Dan Fitch's posterous account

Archive for

January 2011

Hive parse_url

I have recently started working with Hive, an Apache project which sits on top of Hadoop and handles all of the management of turning SQL like commands into Map Reduce statements.  So far it is great, and I am using it to parse gigs worth of log data and make it available for queries, and reports.  

So this comes to a string manipulations method that works really well for this.  I am most interested in the query parameters on the url and parse_url has become my friend.  Parse_url takes 2 parameters that I use, the url, and the part of the url that you want the function to return.  

If your select statement had a field named url the you would use the method below to extract the query data from the url.

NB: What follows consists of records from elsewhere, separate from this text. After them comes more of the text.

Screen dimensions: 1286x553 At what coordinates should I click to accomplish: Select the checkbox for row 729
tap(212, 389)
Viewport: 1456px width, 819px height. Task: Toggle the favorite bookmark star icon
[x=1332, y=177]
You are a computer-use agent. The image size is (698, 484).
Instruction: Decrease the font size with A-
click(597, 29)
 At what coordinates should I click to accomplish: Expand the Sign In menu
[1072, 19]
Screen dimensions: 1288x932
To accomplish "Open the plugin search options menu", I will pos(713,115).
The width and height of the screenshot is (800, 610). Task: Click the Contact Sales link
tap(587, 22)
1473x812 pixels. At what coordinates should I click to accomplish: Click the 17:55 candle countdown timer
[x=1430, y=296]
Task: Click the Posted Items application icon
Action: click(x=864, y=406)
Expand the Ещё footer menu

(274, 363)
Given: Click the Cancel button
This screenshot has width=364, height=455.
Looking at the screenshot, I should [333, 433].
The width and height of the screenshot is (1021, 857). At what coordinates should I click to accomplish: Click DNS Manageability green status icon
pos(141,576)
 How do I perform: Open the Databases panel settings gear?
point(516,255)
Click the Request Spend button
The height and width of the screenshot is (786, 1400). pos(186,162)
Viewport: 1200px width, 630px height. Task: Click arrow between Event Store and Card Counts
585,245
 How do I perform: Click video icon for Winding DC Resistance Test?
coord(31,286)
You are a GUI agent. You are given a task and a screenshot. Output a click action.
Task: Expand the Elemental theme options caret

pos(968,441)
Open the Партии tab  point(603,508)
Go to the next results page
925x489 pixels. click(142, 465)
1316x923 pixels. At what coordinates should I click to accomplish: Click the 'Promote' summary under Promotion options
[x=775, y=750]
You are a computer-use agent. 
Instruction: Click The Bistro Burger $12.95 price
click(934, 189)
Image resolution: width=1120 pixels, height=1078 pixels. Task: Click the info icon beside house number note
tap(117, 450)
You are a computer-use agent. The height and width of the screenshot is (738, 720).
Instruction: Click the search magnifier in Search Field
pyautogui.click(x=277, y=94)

url = "http://danfitch.net/stuff?a=1&b=42&x=abc"

parse_url(url,"QUERY")

The value that is returned is "a=1&b=42&x=abc".  And because we can take this one step further and convert the query into a hash map using another great method "str_to_map".  str_to_map takes 3 parameters, the string you want to convert, the character separating the key value pairs, and the character separating the key from the value.

params = "a=1&b=42&x=abc"

str_to_map(str_to_map,"&","=")

The value that is returned is a Hash with the keys and values {"a"=>"1","b"=>"42","x"=>"abc"}.  And because Hive supports a MAP type you take the values returned from str_to_map and store them into a MAP field.  So if your url changes and you add a parameter to it you won't have to update your Hive table it will just accept the new key and value into its MAP

 

Example

 

 

CREATE TABLE AKAMAI_LOGS (
ip STRING,
day STRING,
time STRING,
request STRING,
result STRING,
bytes STRING,
referrer STRING,
user_agent STRING)
ROW FORMAT SERDE 'org.apache.hadoop.hive.contrib.serde2.RegexSerDe'
WITH SERDEPROPERTIES (
"input.regex" = "(\\S+)\\s\\S+\\s\\S+\\s\\[([^:\\]]*):([^\\]]*)\\]\\s\"([^\"]*)\"\\s(\\d*)\\s(\\d*)\\s\"([^\"]*)\"\\s\"([^\"]*)\"\\s\"([^\"]*)\"$"
);

 

CREATE TABLE REQUESTS (
dt STRING,
ip STRING,
params MAP<STRING,STRING>)
PARTITIONED BY(day STRING)
STORED AS SEQUENCEFILE;

#Below I get the raw data from the logs and prep it before putting it into my table.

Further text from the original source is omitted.